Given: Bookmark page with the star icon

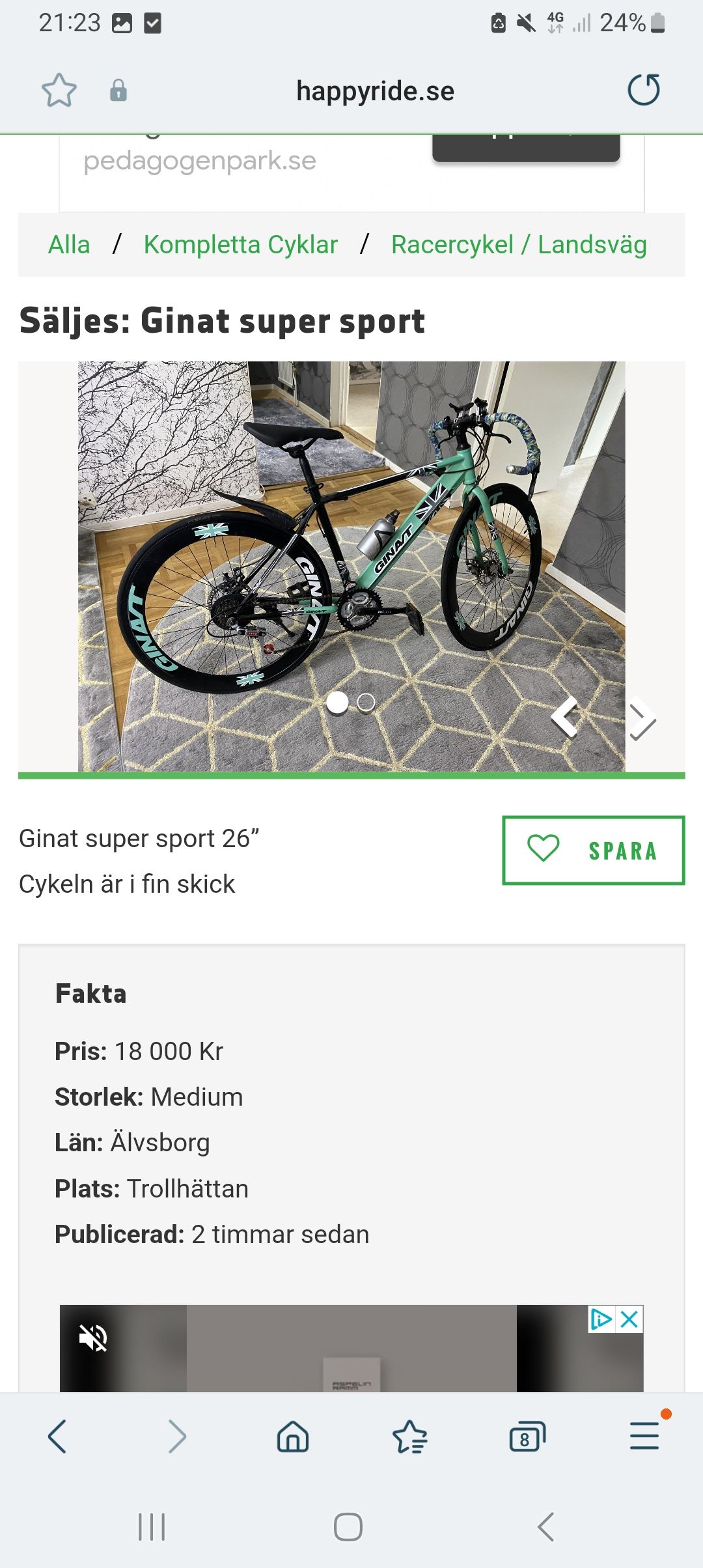Looking at the screenshot, I should pyautogui.click(x=59, y=90).
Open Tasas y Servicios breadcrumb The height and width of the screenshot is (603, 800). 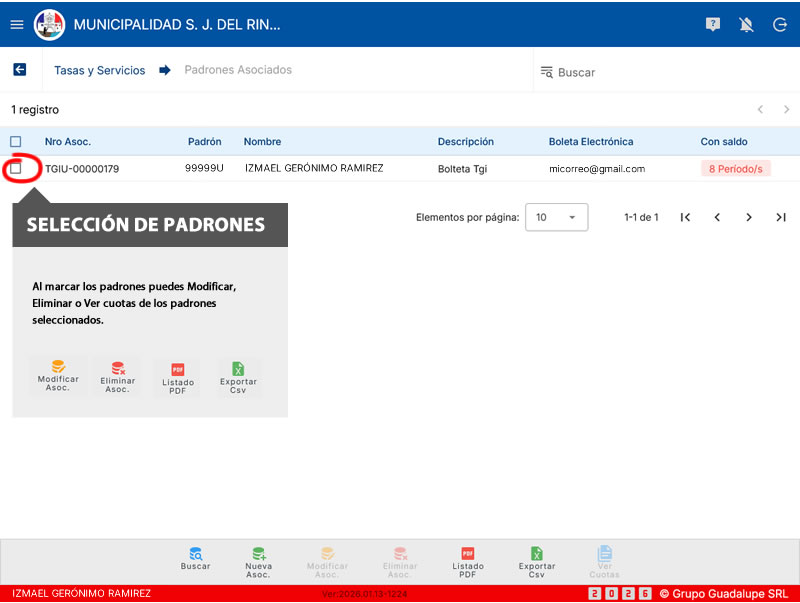(99, 71)
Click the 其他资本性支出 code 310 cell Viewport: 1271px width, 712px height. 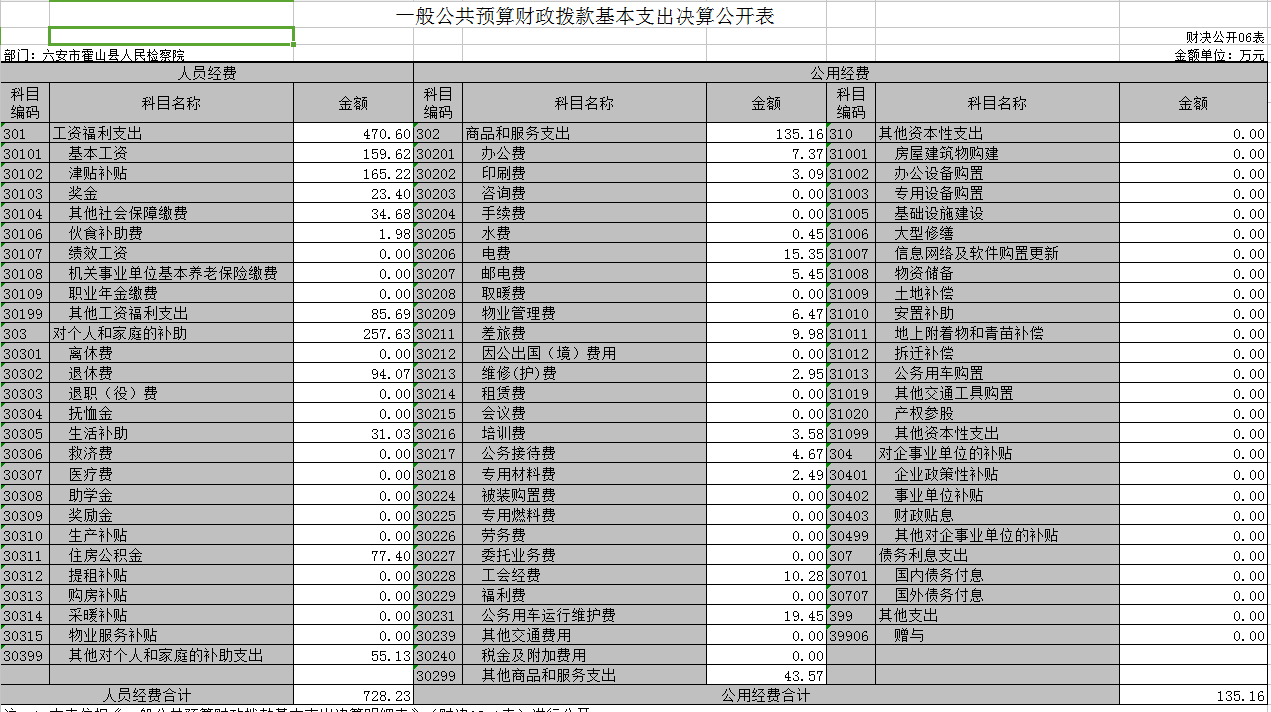(x=851, y=133)
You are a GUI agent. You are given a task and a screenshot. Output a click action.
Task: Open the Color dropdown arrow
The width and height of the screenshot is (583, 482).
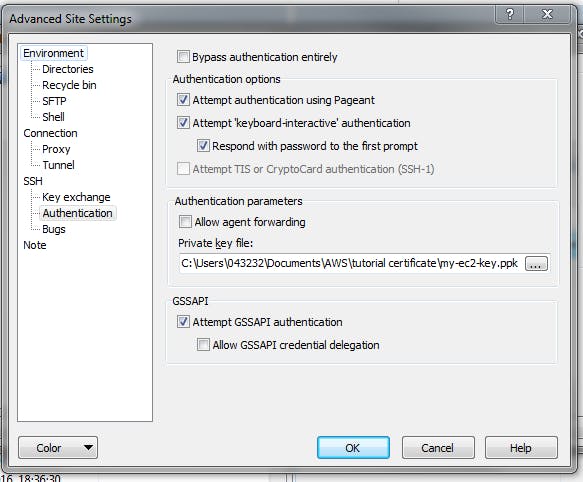88,447
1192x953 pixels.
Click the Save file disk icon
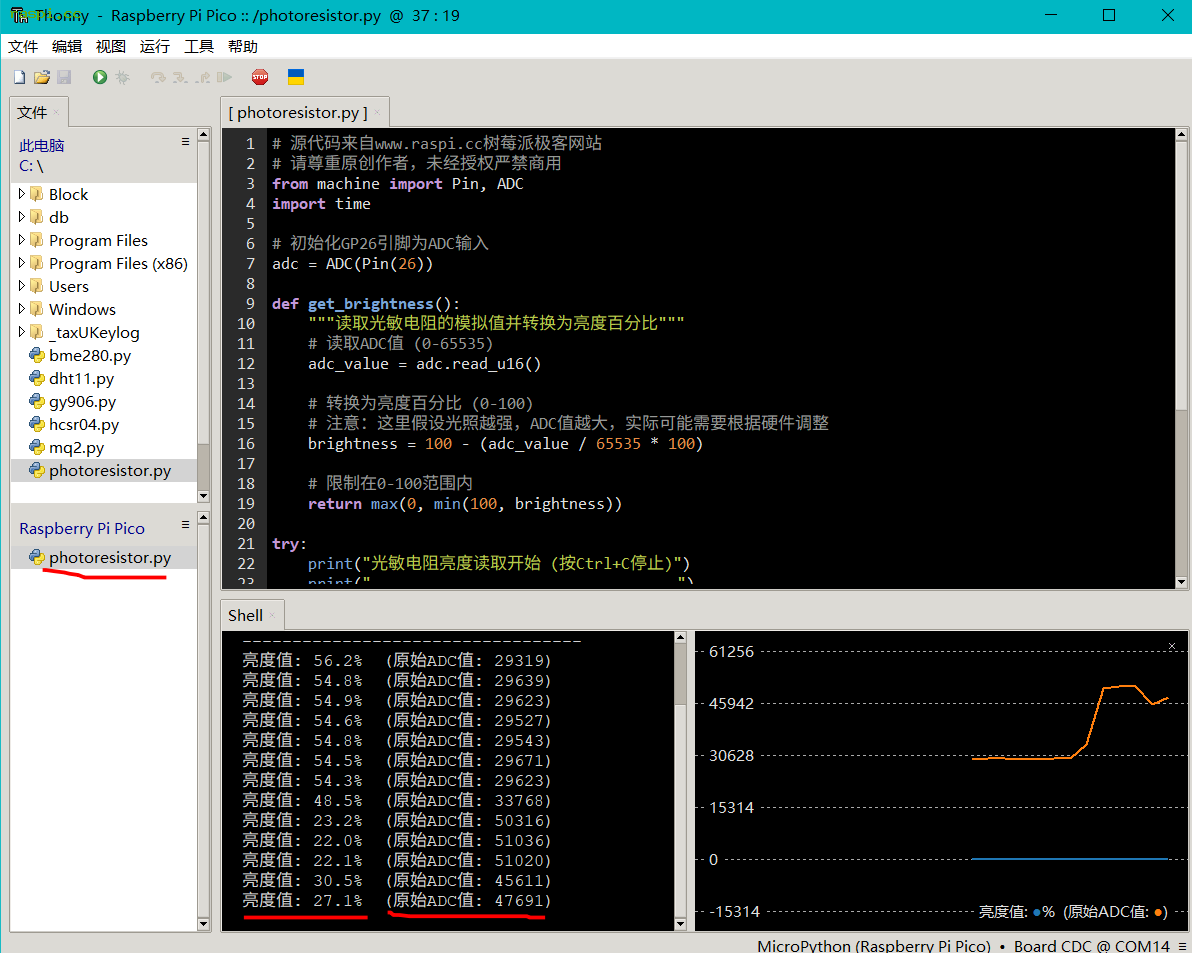tap(64, 77)
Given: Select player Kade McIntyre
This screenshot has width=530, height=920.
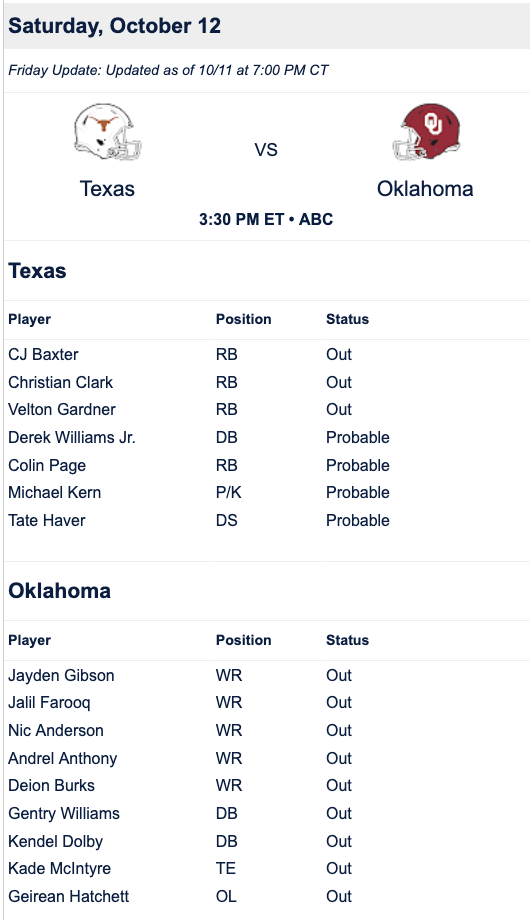Looking at the screenshot, I should pos(59,869).
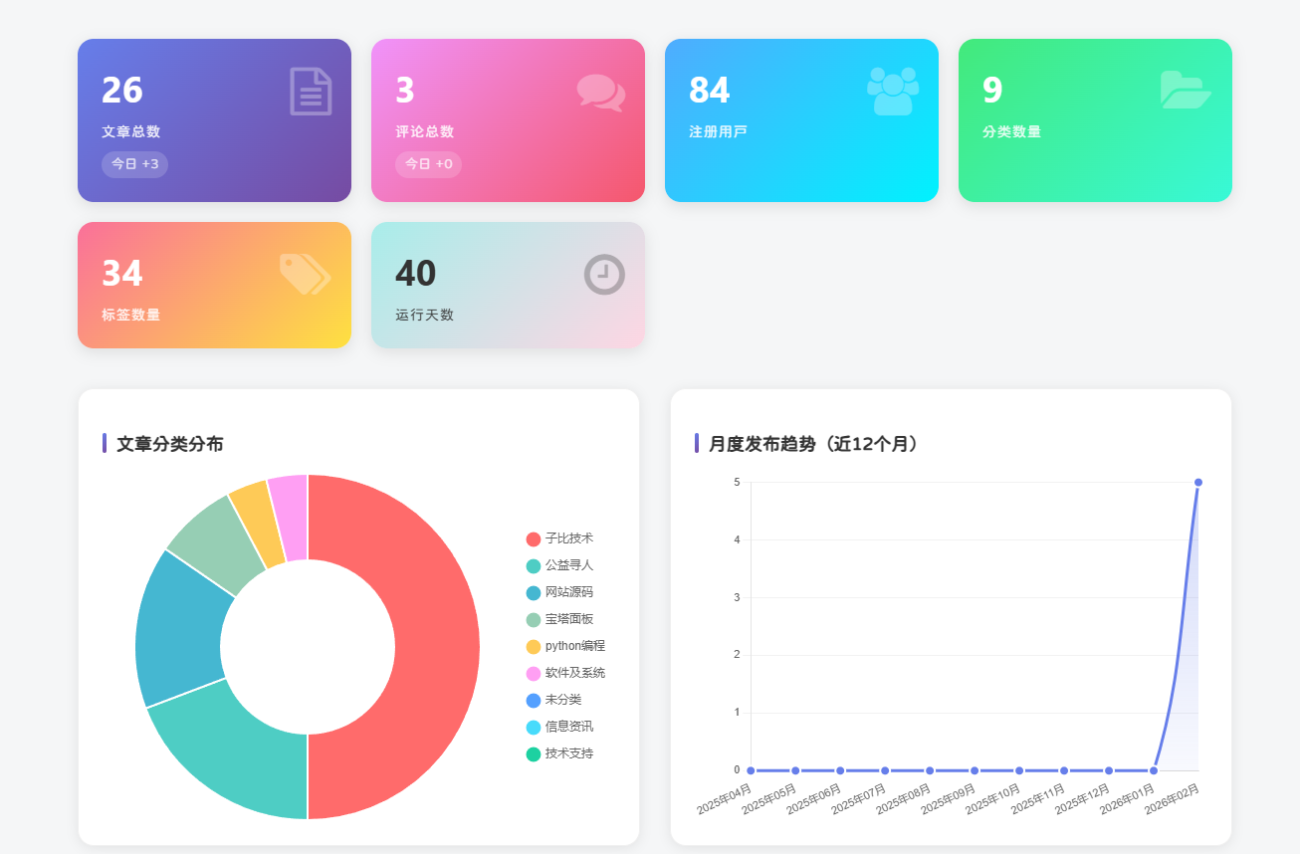Click the open folder icon on categories card
Viewport: 1300px width, 855px height.
(x=1185, y=90)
- - - - -
### YOUR GOAL
Beginning at the line that has "You are a GUI" and ending at the line that has "Given: Select player Kade McIntyre", restate the listing above word for word, pictures left out.

### TASK ANSWER
You are a GUI agent. You are given a task and a screenshot. Output a click action.
Task: Open the Color dropdown arrow
The width and height of the screenshot is (583, 482).
88,447
1192x953 pixels.
Click the Save file disk icon
tap(64, 77)
Given: Select player Kade McIntyre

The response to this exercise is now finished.